Collected data
____________________
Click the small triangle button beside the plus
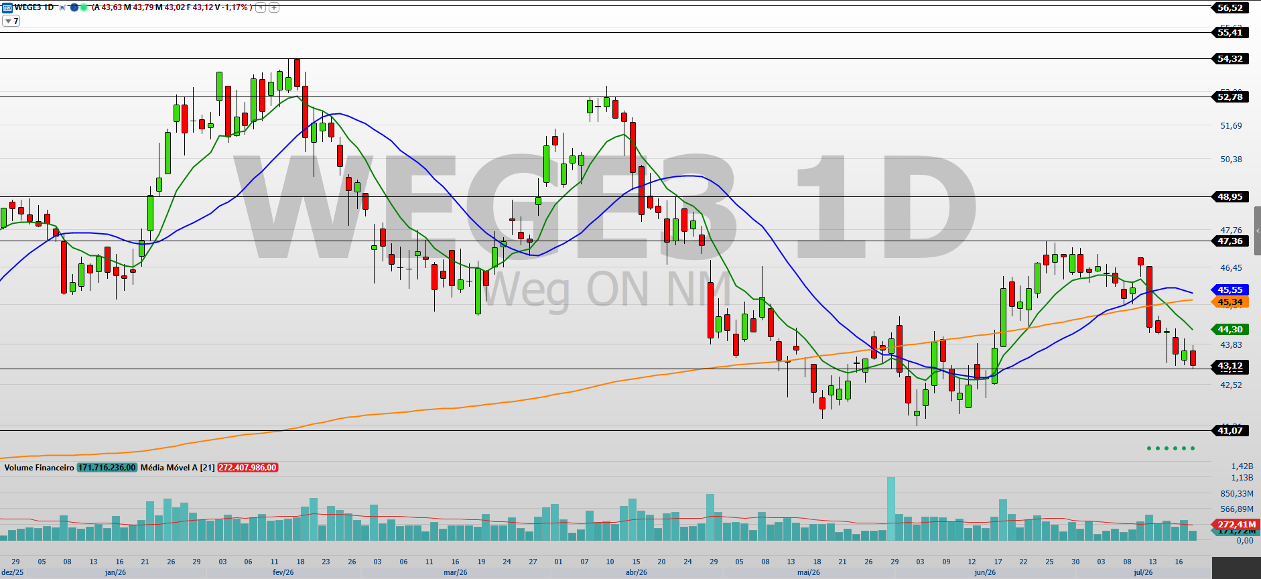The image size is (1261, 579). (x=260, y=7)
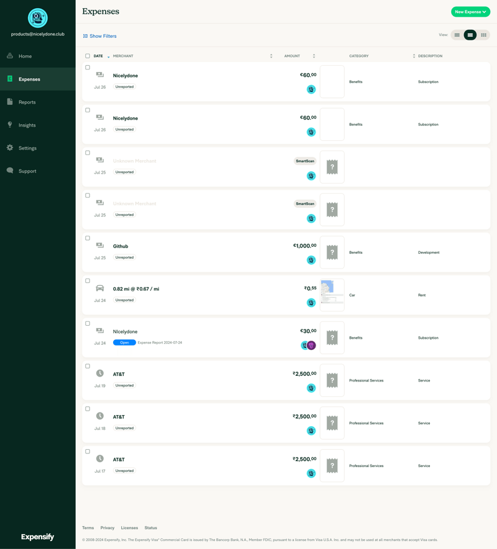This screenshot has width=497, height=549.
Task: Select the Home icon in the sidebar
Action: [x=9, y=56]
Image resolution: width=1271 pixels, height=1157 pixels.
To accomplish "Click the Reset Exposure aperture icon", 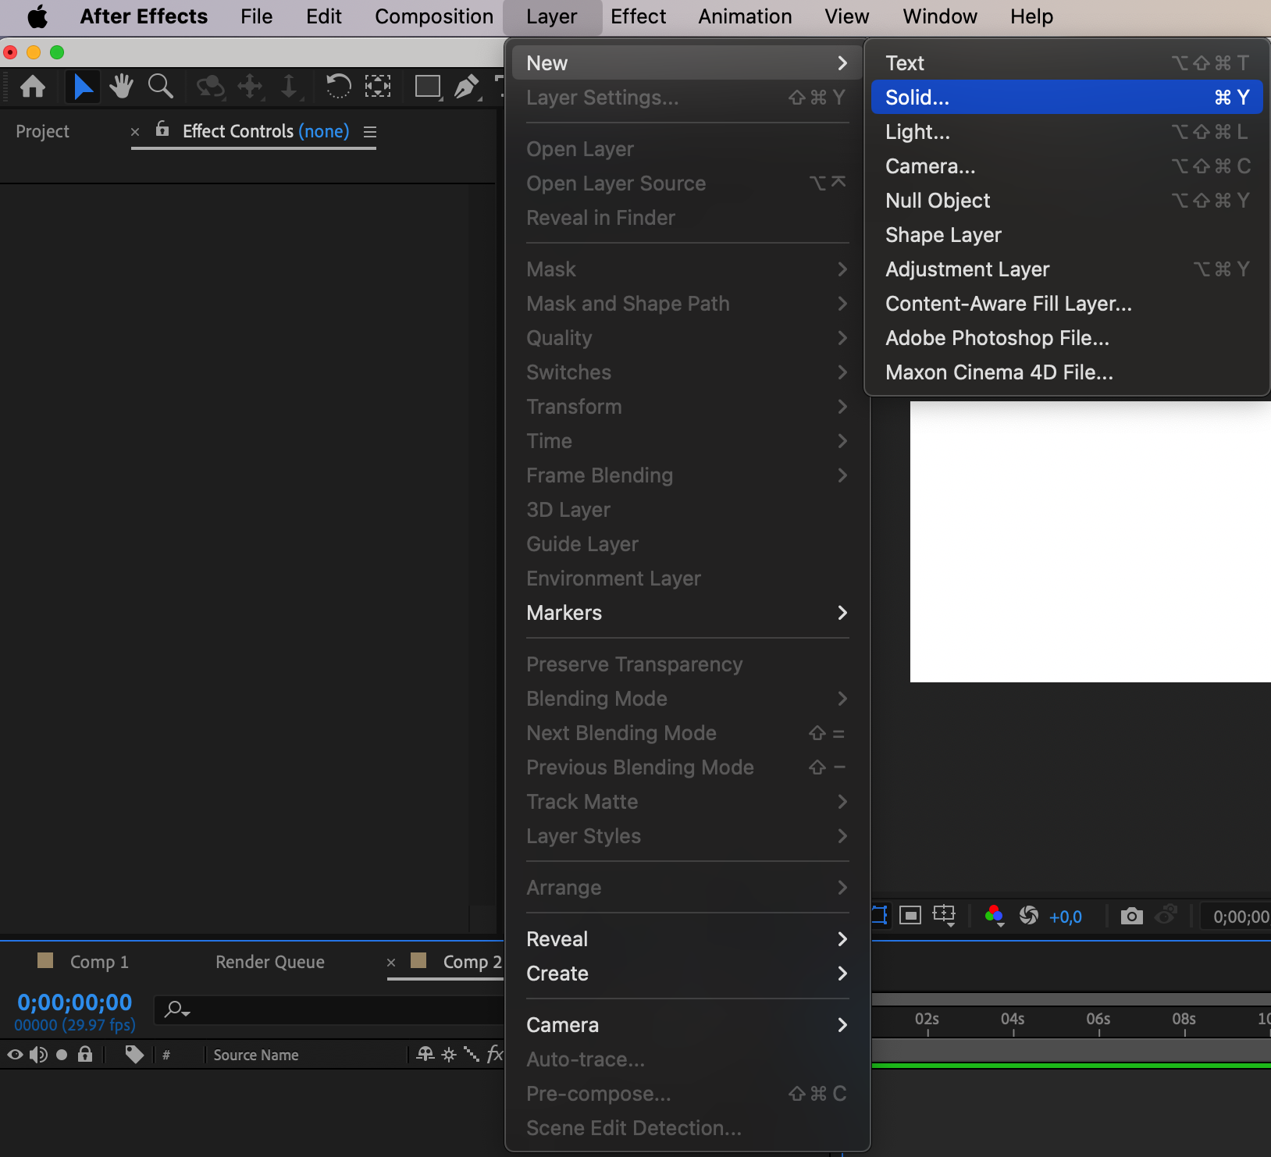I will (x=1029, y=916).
____________________
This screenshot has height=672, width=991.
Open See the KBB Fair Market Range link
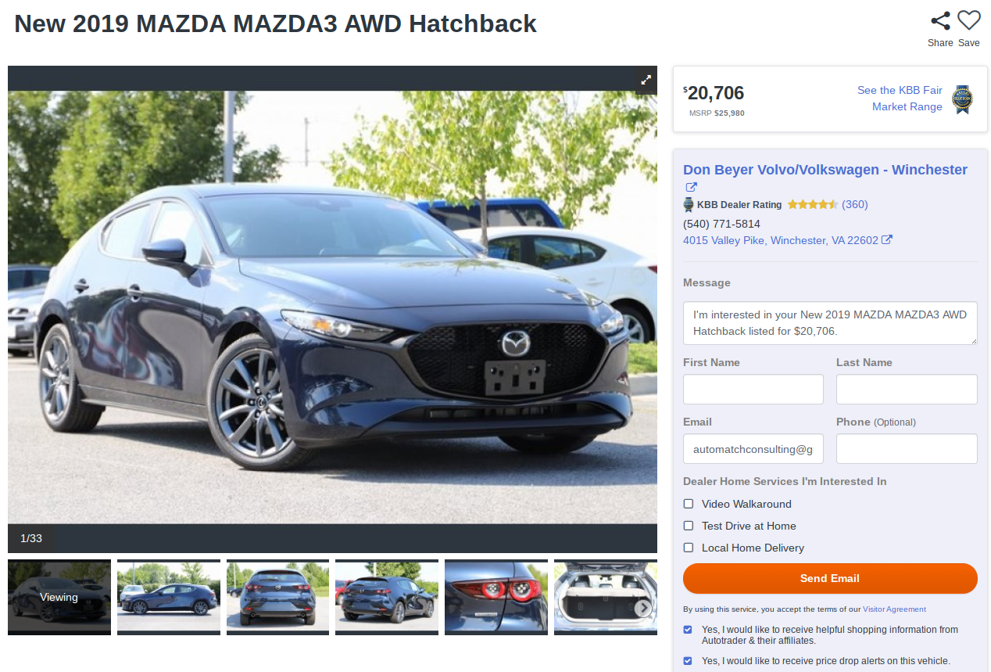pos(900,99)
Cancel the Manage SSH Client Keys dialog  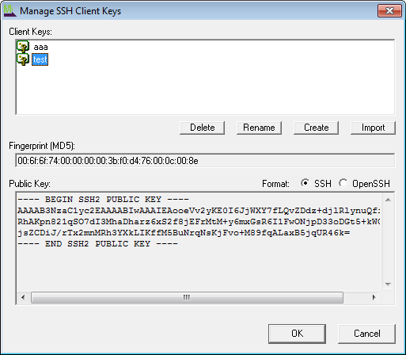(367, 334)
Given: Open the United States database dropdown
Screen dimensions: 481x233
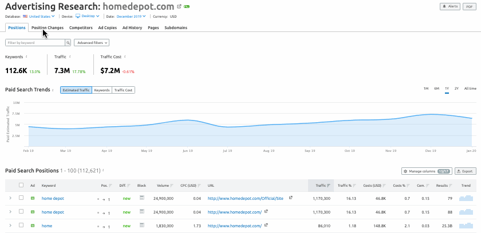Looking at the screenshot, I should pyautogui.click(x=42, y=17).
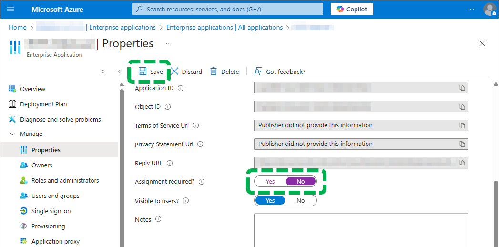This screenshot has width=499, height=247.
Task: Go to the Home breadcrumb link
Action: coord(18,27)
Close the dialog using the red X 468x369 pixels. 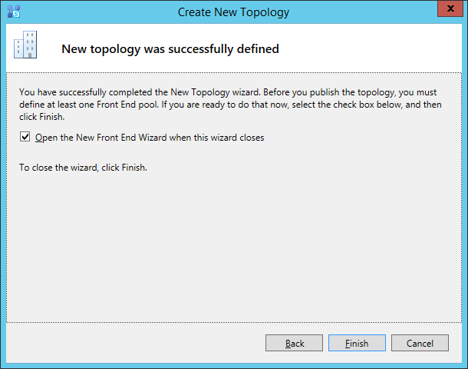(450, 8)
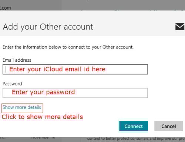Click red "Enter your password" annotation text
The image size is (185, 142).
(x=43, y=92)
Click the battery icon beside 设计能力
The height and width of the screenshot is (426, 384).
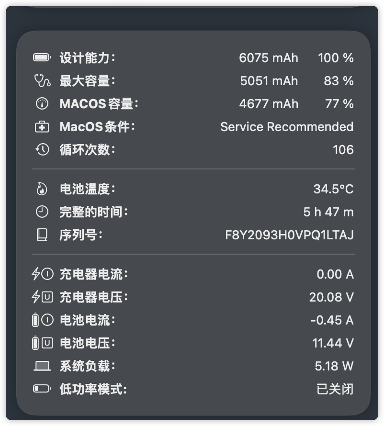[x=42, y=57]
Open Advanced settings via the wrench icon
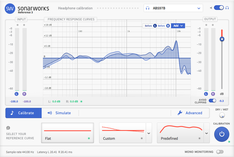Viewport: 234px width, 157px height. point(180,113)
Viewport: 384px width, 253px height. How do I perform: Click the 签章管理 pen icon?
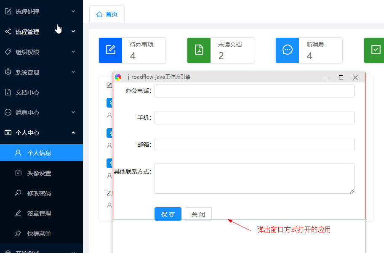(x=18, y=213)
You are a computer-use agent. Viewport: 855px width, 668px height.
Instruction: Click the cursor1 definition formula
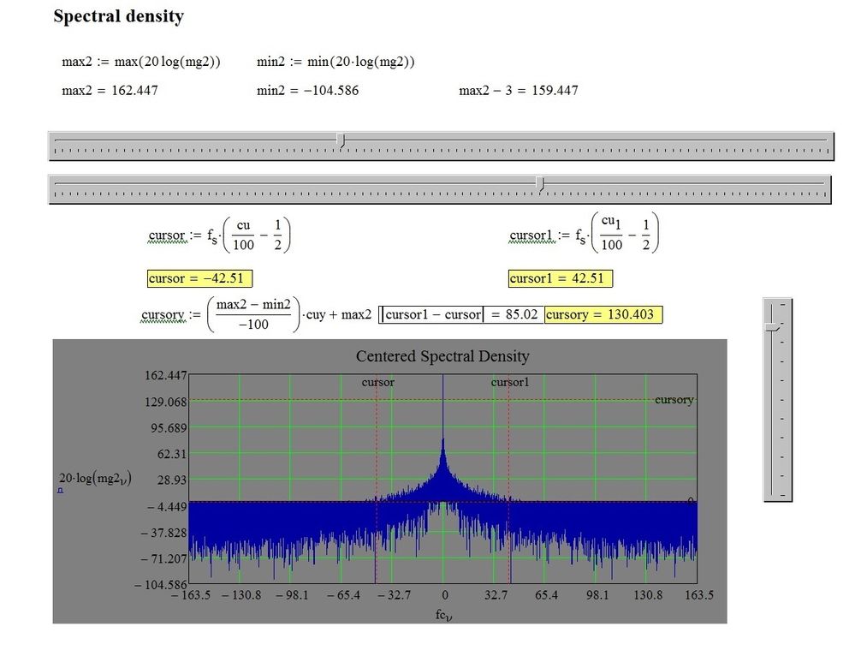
____________________
Starting at the line with "Viewport: 384px width, 253px" in the entries above, write out every line exactly until the line with "Instruction: Click the" has been written. Include no pictures and nothing more.

Viewport: 384px width, 253px height. How do I perform: Click the 签章管理 pen icon?
(x=18, y=213)
You are a computer-use agent. Viewport: 855px width, 668px height.
Instruction: Click the cursor1 definition formula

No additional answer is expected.